Treatment of pets on airliners is dog gone pawful
As the fallout continues following the tragic death of a French bulldog in the overhead bin of a United Airlines flight, pet insurance technologist Aquarium Software points out it is not the first, and unlikely to be to last casualty, in the trend for taking pets and other so called Emotional Support Animals (ESA) onto aircraft.
In February, one woman flushed pet hamster Pebbles to his death when he was denied access to an aircraft; given an 86 percent surge in animal incidents on aircraft since 2016, these tragic consequences are inevitable.
United, at the centre of this latest incident, carried 76,000 ESAs in 2017, up 77 percent on the year before. British Airways has seen no increase in animals or ESA requests – because it allows none on board.
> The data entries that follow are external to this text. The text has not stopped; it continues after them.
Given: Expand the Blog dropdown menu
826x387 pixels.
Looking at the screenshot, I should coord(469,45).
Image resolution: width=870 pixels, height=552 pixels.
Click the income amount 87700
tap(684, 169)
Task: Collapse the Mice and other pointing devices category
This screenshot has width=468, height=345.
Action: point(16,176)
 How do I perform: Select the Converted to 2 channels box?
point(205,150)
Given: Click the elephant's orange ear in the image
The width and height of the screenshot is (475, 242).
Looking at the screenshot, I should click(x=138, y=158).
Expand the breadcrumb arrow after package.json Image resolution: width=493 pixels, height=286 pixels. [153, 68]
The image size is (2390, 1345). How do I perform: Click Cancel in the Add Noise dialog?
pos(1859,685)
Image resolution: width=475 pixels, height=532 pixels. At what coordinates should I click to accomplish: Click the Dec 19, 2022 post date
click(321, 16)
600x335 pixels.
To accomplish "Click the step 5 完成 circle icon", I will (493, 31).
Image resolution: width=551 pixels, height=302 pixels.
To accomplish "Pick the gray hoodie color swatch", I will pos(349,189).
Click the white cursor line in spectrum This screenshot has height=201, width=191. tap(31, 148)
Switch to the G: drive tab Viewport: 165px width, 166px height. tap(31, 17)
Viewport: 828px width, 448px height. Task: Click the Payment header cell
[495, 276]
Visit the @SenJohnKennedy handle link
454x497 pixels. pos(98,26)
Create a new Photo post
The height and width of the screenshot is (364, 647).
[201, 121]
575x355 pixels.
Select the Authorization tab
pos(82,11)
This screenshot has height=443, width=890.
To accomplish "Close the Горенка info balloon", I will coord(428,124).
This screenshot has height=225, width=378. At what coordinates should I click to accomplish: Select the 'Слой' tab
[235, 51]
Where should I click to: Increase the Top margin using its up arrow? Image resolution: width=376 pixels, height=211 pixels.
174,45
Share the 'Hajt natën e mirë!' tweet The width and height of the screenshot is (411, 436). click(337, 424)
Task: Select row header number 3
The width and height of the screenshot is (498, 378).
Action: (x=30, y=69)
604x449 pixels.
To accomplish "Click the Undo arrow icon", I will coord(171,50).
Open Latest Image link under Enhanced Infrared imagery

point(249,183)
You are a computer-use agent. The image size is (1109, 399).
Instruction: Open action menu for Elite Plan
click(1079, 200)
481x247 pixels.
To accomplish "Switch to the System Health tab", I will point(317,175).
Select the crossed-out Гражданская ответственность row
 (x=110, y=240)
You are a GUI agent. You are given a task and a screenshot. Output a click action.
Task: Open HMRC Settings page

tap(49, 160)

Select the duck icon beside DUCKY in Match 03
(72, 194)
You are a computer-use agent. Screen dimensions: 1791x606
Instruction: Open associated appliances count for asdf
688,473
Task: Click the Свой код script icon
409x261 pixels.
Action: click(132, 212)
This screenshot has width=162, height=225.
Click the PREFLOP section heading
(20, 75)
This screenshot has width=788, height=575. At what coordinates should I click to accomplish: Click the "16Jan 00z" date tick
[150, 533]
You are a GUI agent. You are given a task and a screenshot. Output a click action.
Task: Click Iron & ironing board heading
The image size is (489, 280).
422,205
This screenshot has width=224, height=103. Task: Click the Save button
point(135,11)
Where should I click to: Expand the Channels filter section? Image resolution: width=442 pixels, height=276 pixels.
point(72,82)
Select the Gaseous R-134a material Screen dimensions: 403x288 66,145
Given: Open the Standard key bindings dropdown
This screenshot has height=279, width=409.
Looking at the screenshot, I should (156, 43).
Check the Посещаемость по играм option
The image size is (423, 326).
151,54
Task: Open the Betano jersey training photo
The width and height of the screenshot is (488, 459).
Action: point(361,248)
“Tougher measures are already being introduced in the ways animals can be carried on planes,” said Aquarium Software Director, Mark Colonnese.
“In the drive to give humans what we want, we seem to have lost sight of the rights of animals and their welfare.
Our research shows we see our pets as part of the family, but it is not always in their best interests to do everything we do – like flying.
” A recent YouGov poll commissioned by Aquarium showed 72 percent of Americans say their pet is just as important to the family as human members, a sentiment which is doubtless driving the ESA trend.
While the insurance industry needs to take heed and reach the 74 percent of Americans who have never had pet insurance, Colonnese argues the US should probably take a leaf out of the UK book when it comes to pets and aircraft.
“The lesson here is perhaps that pets do not belong on most commercial airliners, and British Airways possibly has the correct approach.
We can only hope tougher measures will reduce the number of incidents and pet casualties on aircraft. In the meantime, specialist carriers offer a safer, albeit more expensive way of transporting pets overseas,” Mark concluded.